### WORKING DATA ###

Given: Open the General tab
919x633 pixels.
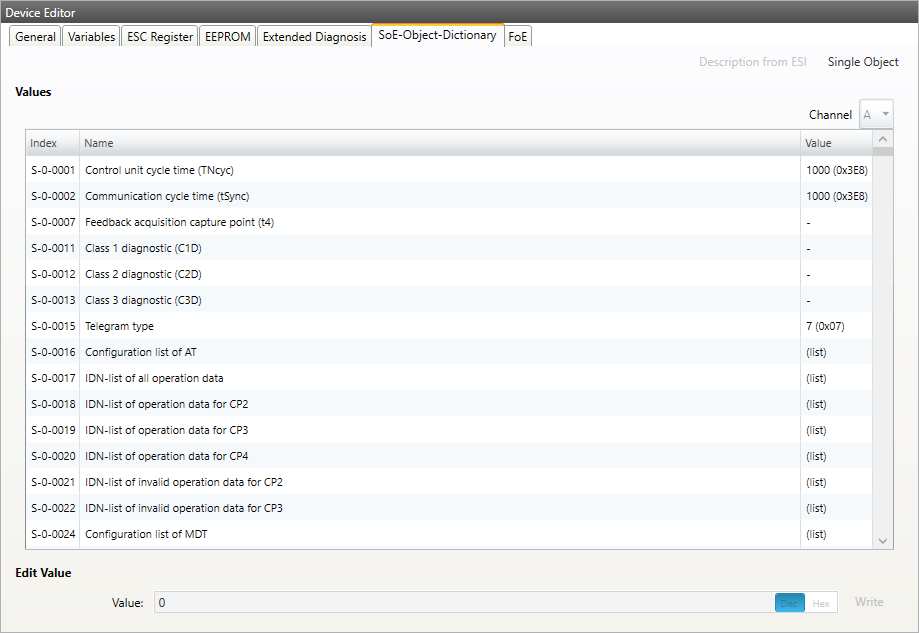Looking at the screenshot, I should tap(35, 37).
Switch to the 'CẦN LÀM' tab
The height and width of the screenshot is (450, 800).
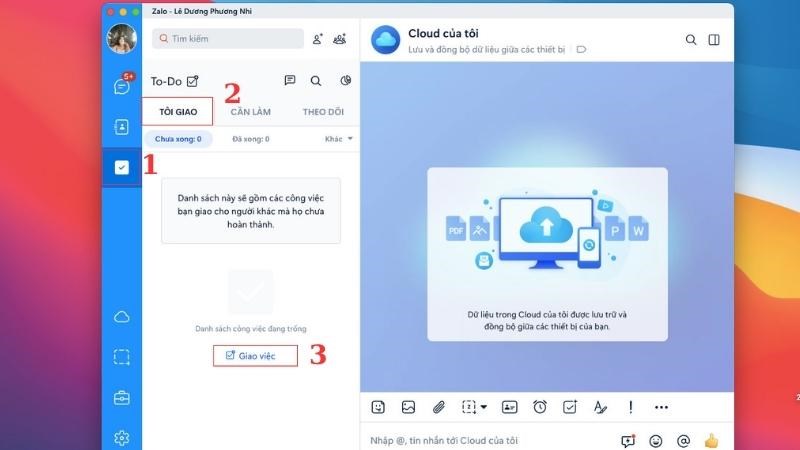click(250, 112)
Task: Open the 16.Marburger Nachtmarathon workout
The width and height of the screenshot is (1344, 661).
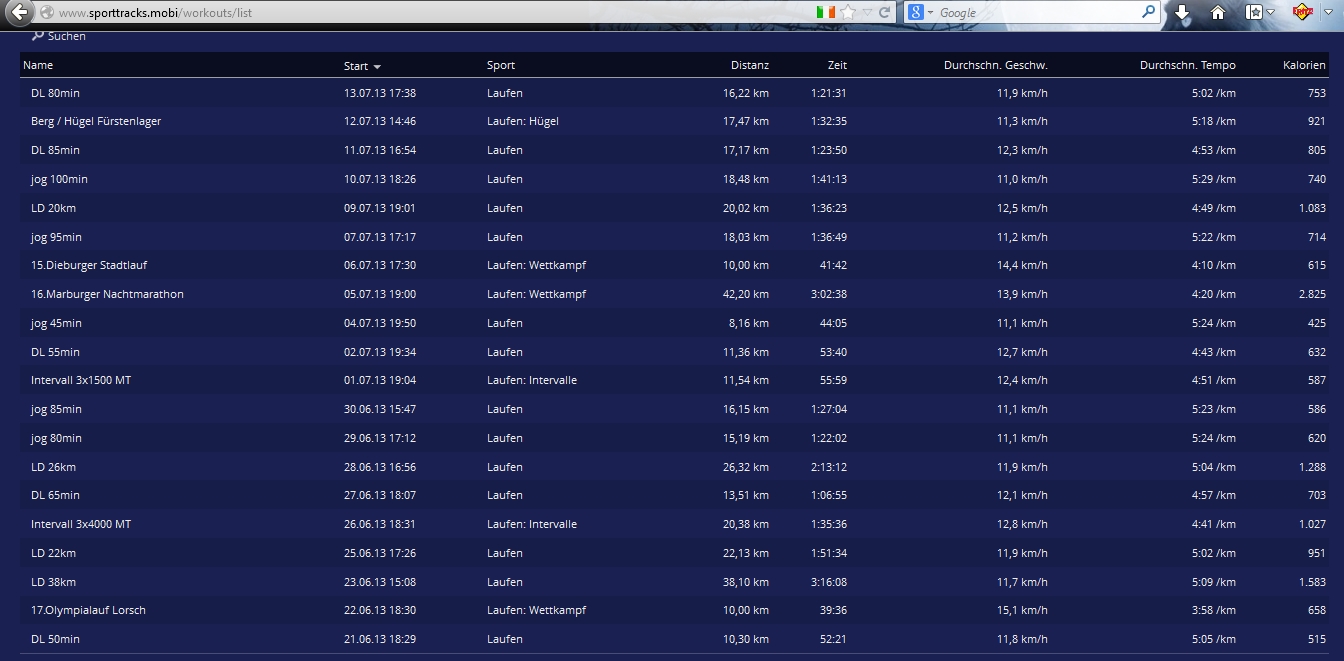Action: [107, 294]
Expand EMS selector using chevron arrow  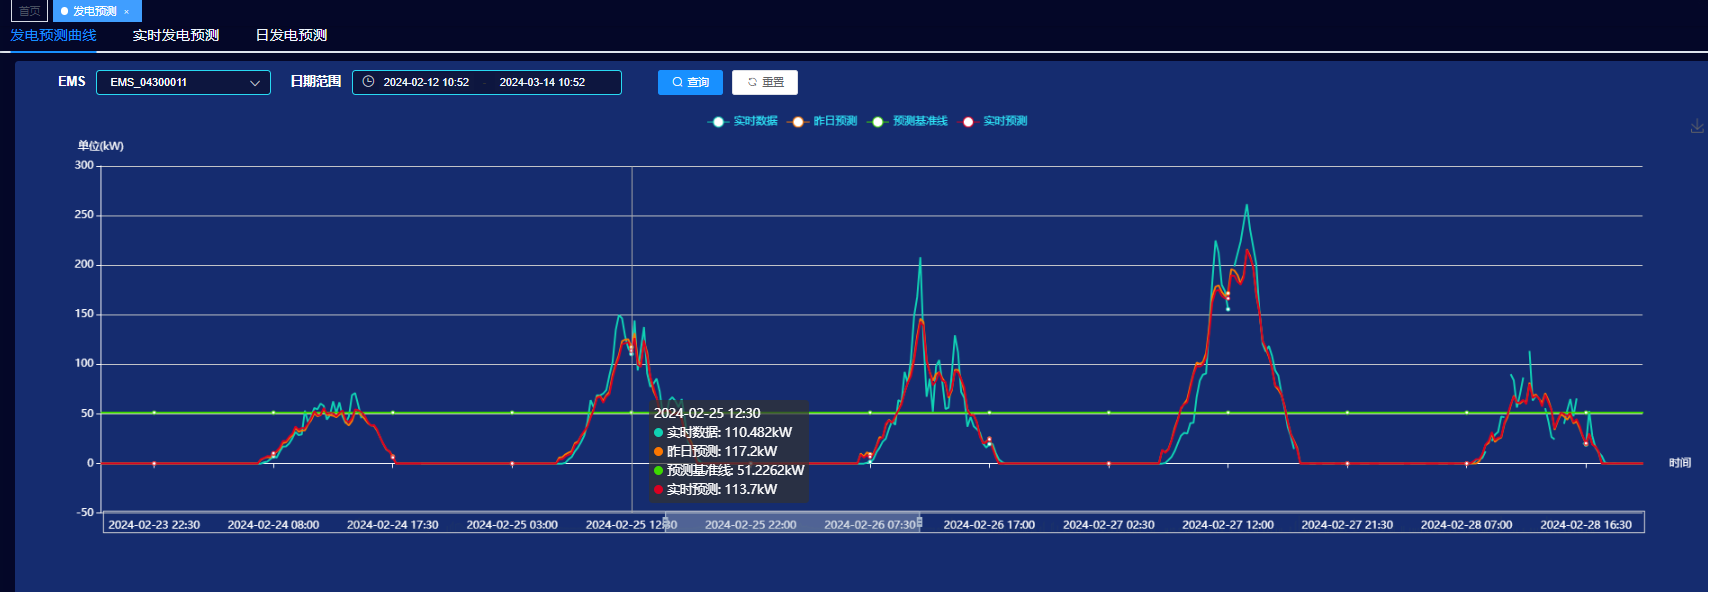coord(255,83)
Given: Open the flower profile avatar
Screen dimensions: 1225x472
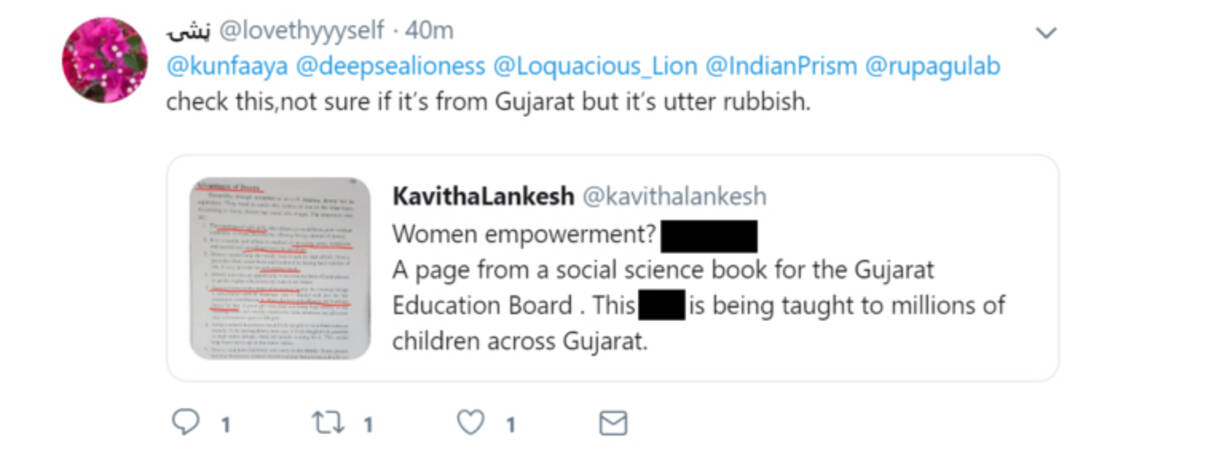Looking at the screenshot, I should point(105,60).
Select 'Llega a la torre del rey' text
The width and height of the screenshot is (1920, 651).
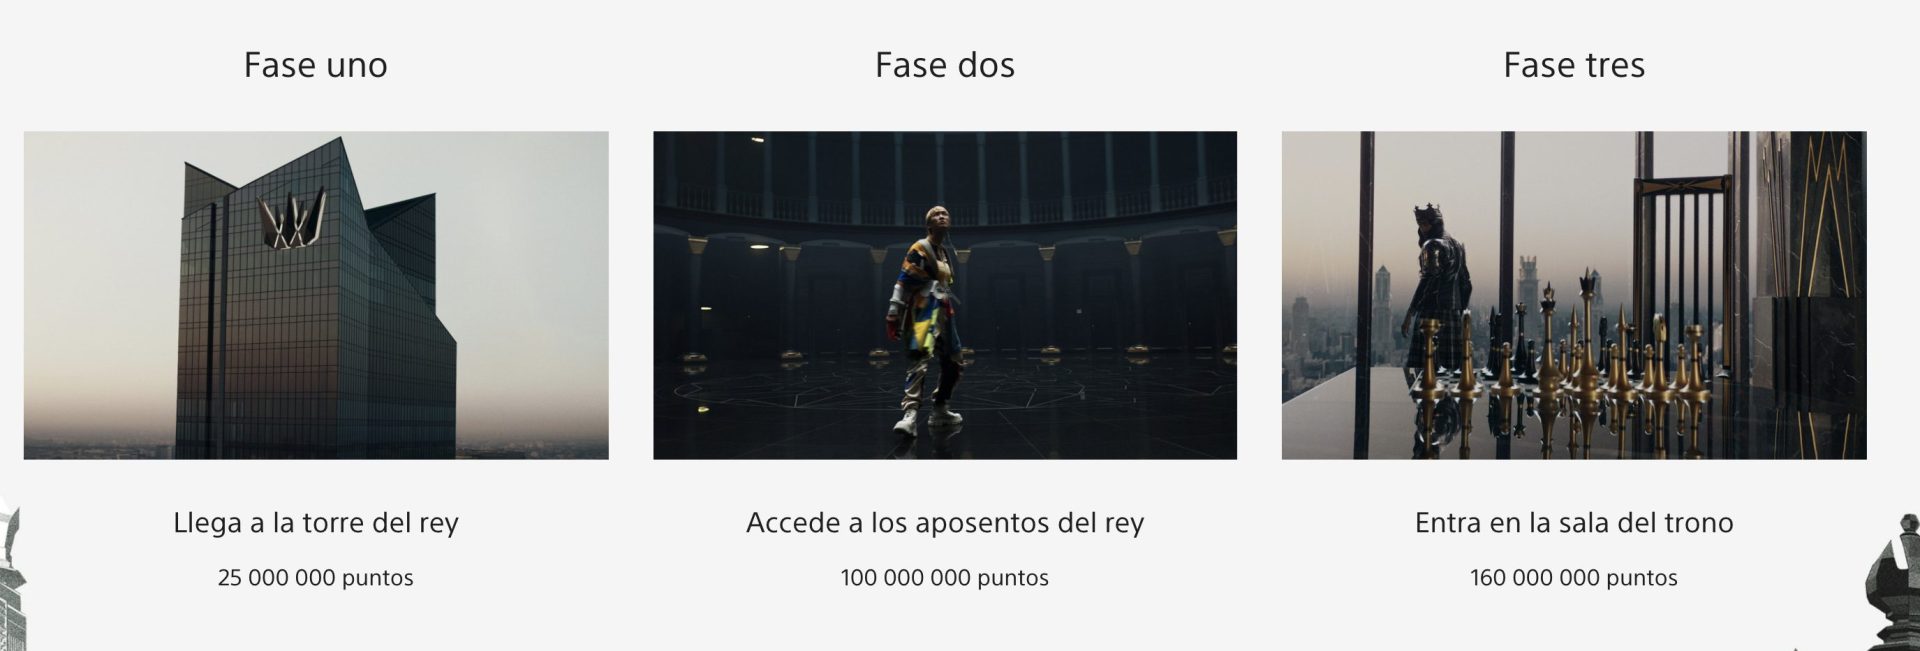click(x=315, y=523)
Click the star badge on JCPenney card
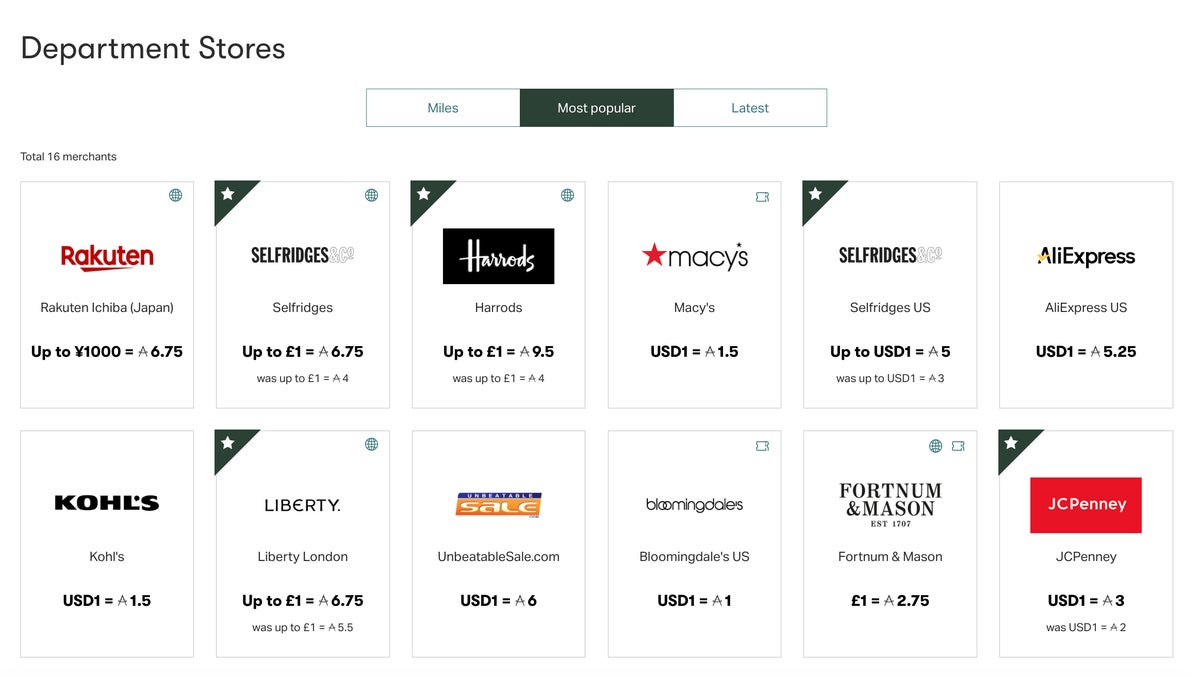 (1012, 443)
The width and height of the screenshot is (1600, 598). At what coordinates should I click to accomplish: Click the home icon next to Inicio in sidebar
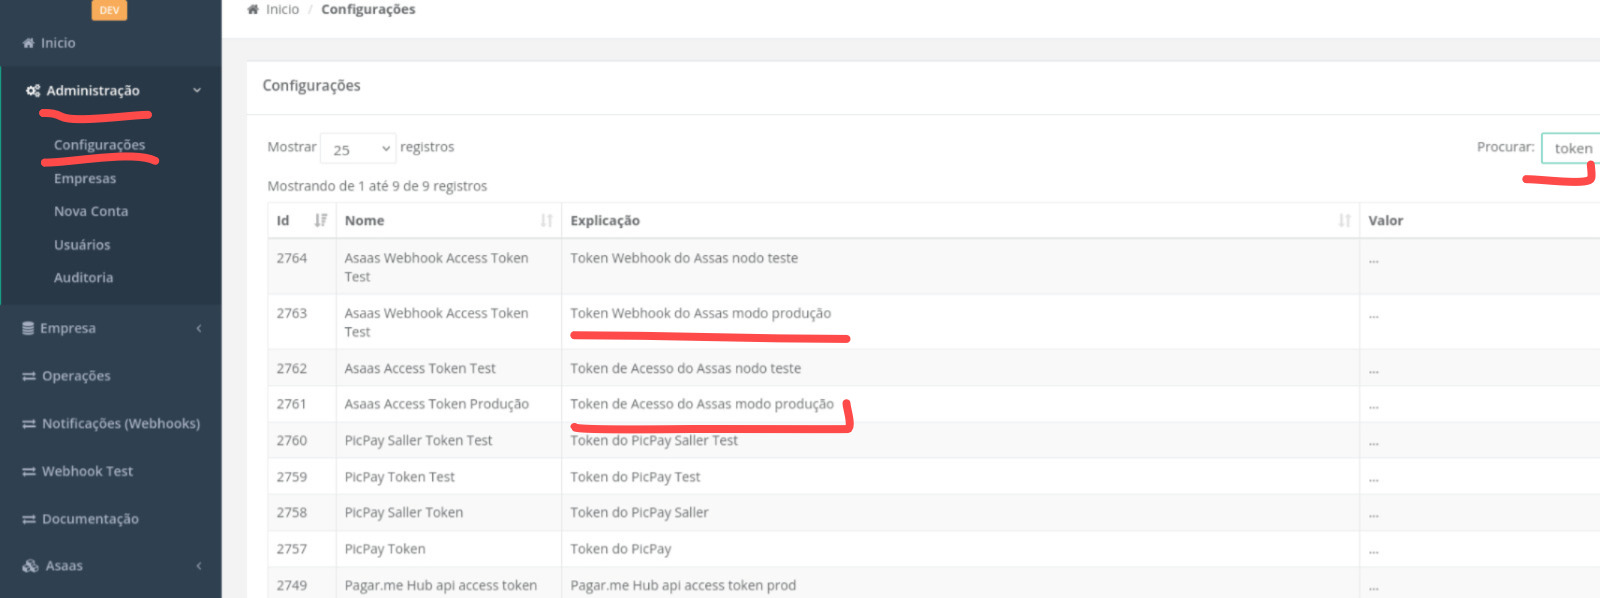28,43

###

- **REQUIRED ACTION**:
Set down exactly the lines between the line containing "The width and height of the screenshot is (1920, 651)." and the end of the records above, both ends included; pictures stay out.

- **EXERCISE RESULT**:
The width and height of the screenshot is (1920, 651).
click(x=315, y=523)
Click the star badge on JCPenney card
 (1012, 443)
The width and height of the screenshot is (1600, 598). At what coordinates should I click to accomplish: Click the home icon next to Inicio in sidebar
28,43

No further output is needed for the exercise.